4- Find the Heatmaps and remove false positives:

Source Code Reference
File	implementation/helper.py
Method	Helper.add_heat
Method	Helper.get_heatmap
Method	Helper.remove_false_positives

The algorithm is as follows:

• Increment heat value (+1) for all pixels within windows where a positive detection is predicted by your classifier.

for box in bbox_list:
    # Add += 1 for all pixels inside each bbox
    # Assuming each "box" takes the form ((x1, y1), (x2, y2))
    heatmap[box[0][1]:box[1][1], box[0][0]:box[1][0]] += 1
    # Return updated heatmap
return heatmap

• Apply thresholding on the heatmap.

# Apply threshold to help remove false positives
heat_binary = heatmap[heatmap <= threshold] = 0
heatmap_binary = np.clip(heat_binary, 0, 1)

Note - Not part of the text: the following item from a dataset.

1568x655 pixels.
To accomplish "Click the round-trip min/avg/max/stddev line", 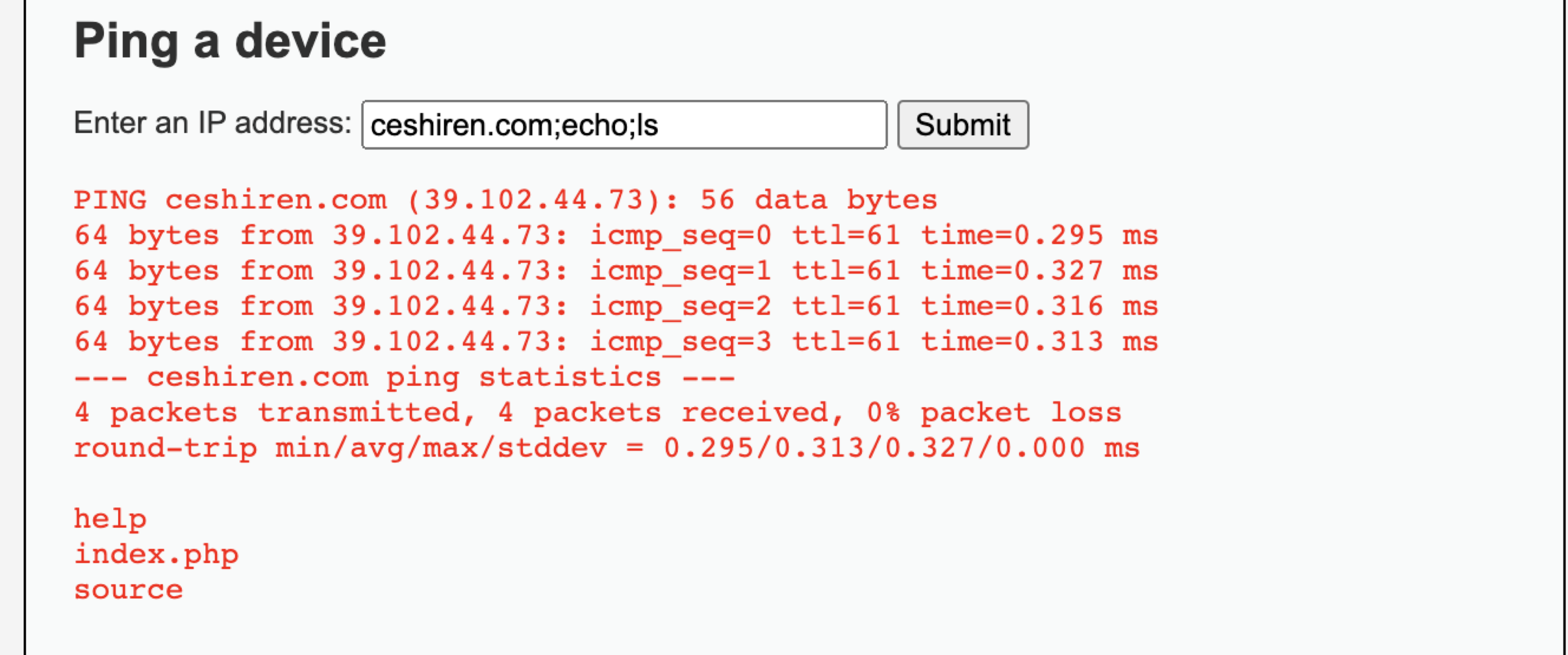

• Multi-frame accumulated heatmap can be used to optimize the pipeline for subsequent video frames:
  • Create history vector with max length restricted using deque:

    from collection import deque
    history = deque(maxlen=8)

  • Maintain history of heatmaps:

    history.append(heatmap)

  • Use average heatmap for thresholding and for finding labels instead of only current heatmap:

    new_heat = np.zeros_like(img[:, :, 0]).astype(np.float)
    heat = np.mean(history, axis=0) if len(history) > 0 else new_heat

Heatmap parameters	Value
Threshold	2

5- Update bounding boxes:

Source Code Reference
File	implementation/helper.py
Method	Helper.remove_false_positives
Method	Helper.draw_updated_boxes

To update the previously found duplicates and false postive bounding boxes:

• Using sklearn measurements to remove false positive.
• Iterate through all car labels:
  • Get x and y pixel positions.
  • Define top left and bottom right coordinates of a rectangle.
  • Draw bounding box using opencv rectangle.

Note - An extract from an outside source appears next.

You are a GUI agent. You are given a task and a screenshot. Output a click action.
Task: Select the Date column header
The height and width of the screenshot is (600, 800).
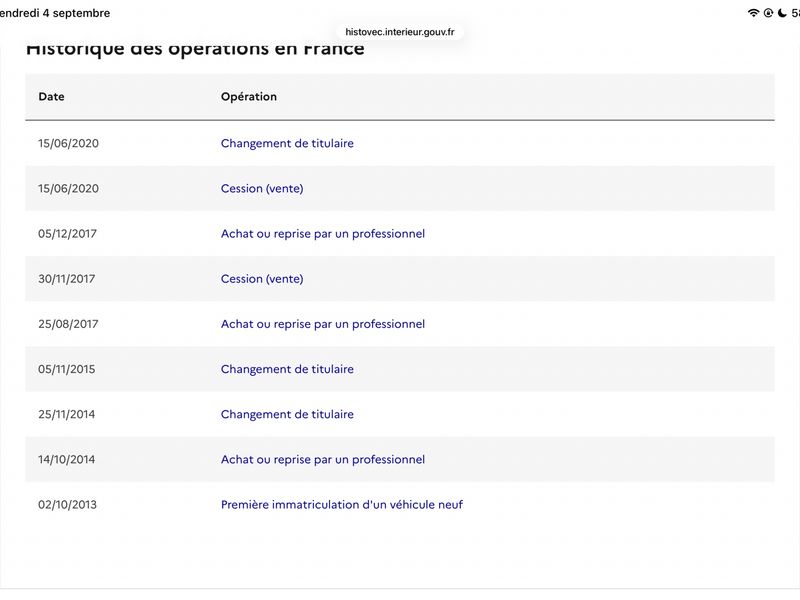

# get the average of heatmaps from history
new_heat = np.zeros_like(img[:, :, 0]).astype(np.float)
heat = np.mean(history, axis=0) if len(history) > 0 else new_heat
heat = Helper.add_heat(heat, bounding_boxes)

# Get binary heat map
heatmap = Helper.get_heatmap(heat)

# Find final boxes from heatmap using label function
labels = label(heatmap)

# update heatmap history
history.append(heatmap)

# show box where label is 1
detected_cars = Helper.draw_updated_boxes(np.copy(img), labels)

6- Combining results with Lane Detection:

The results of vehicle detection are combined with lane detection from previous project.

Here is the video of the complete pipeline:

Discussion

Possible Improvements:

• Using Convolutional Neural Networks (CNN) can be much faster compared to Support Vector Machine (SVM), also to reduce the dependency on window sliding algorithm.
• Region of Interest (ROI) can be further improved by generating a trapezoid dynamically instead of hardcoded rectangle coordinates.

Potential failure points and problems with current pipeline:

• Varying light conditions and trees shadow.
• Pipeline will most definitely fail in snow conditions.
• Pipeline has issues with overlapping cars.
• The vehicle detection is not fast enough to be realtime, specially sliding window search algorithm even after improvements in Region of Interest (ROI).
• Classifier may not predict Trucks, motorbikes etc. as it is trained only on cars' datasets.
• The pipeline will have issues with high elevations due to fixed Region of Interest (ROI).